The sudden lifestyle shift created by the pandemic is an obvious example of this. The typical work design experienced a rather sudden shift. However, the advent of COVID-19 has also seen an increase in value for digital talents.

At the same time, it has given leaders in the world of business a special chance to switch from a location-centric model of work centered around the limitations of the industrial era, and to build jobs around a human-centric model focused on the prevailing demands for digital talents to deliver needed business goals.

Human-centric work design focused on flexibility and empathy gives a feeling of being in control to workers and enhances employee enthusiasm and productivity. It also enables companies to be more attentive to the demands of their customers and increases productivity and resistance to processes that could disrupt organizational structure. The benefits also extend to cost reduction in a number of areas, including real estate and travel.

In fact, the human-centric design can be advantageous to both workers and companies. However, it needs executives to commit to taking advantage of a remote workforce strategy, especially for IT teams. For several businesses, this means correcting the old ideologies or myths surrounding working remotely.

Myths Surrounding Pandemic Remote Work

Let's look at some of the myths surrounding the increased rate of remote work brought about by the pandemic.
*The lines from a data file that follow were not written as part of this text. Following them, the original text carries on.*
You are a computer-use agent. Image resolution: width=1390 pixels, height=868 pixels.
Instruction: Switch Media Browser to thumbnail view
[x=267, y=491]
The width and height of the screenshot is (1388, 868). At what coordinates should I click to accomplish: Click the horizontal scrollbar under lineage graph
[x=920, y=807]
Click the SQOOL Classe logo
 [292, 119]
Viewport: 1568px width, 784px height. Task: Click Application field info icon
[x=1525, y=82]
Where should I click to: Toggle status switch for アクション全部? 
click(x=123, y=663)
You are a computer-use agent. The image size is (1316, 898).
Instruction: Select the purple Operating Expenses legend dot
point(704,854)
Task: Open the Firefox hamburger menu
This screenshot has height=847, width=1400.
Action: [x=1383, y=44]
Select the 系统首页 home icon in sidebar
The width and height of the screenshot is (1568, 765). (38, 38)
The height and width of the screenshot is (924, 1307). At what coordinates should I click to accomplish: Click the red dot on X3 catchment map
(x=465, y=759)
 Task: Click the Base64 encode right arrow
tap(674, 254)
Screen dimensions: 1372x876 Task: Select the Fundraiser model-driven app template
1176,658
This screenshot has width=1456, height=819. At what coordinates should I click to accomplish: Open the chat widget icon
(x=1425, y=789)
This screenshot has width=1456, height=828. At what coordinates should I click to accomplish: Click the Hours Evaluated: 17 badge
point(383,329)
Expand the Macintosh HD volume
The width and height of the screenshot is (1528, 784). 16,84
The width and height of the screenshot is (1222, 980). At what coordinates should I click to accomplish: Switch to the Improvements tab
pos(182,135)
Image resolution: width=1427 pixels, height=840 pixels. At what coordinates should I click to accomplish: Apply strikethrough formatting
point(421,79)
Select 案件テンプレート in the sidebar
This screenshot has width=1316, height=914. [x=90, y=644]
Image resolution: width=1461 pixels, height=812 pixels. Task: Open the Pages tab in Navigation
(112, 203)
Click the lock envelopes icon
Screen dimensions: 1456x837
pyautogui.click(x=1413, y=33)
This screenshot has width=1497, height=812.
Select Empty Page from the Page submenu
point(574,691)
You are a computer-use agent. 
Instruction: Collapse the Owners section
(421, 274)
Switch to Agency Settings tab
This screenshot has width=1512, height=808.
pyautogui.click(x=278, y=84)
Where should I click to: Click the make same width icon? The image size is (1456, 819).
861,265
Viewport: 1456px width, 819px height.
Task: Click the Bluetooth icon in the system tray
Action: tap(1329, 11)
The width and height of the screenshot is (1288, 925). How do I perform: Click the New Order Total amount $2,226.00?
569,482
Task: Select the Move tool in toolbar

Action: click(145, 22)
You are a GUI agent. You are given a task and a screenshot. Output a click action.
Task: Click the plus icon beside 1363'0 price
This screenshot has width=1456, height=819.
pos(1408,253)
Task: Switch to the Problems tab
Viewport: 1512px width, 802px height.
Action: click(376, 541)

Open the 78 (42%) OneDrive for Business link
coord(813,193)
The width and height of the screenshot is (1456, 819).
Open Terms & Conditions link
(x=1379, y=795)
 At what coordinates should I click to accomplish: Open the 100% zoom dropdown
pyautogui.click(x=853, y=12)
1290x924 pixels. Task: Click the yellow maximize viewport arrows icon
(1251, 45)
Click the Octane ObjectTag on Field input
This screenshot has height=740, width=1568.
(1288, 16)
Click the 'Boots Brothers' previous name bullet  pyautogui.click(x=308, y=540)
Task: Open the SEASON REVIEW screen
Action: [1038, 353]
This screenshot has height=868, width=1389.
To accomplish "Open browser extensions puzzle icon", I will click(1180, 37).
1. Myth: Working Remotely Will Soon Become a Thing of the Past

Prior to the pandemic, businesses had their employees work in person in a work design centered around physical locations. During the pandemic, companies quickly decided to have their employees work from home. Still, there are a number of business frontrunners who believe in a traditional worksite, yet the pandemic has shown this not to be the case.

Businesses failing to adjust to this new normal are finding it challenging to survive in a world now driven by the changes brought about by the pandemic.

2. Myth: Working from Home Will Cause Declining Productivity

A larger number of leaders in managerial positions claim the productivity of remote workers are debatable. However, what they are really saying is that they really need their workers to be productive.

In actuality, remote workers thrive on flexibility. Presented data shows radical flexibility, however it's highly dependent on trust, empathy and empowerment.

Post-pandemic: Remote and Hybrid Workforce Models

In reality, reverting to the traditional work design is surely not the way forward as data and time has shown. Companies cannot survive in these challenging periods without flexible workforce models. Organizations need to rethink and come up with strategies that will bring the most return in this pandemic-driven era. A hybrid workforce model is often efficient for some companies as some staff can afford to work from home. The remote workforce model has been adopted by many companies and has been determined to yield equally great results as employees working onsite.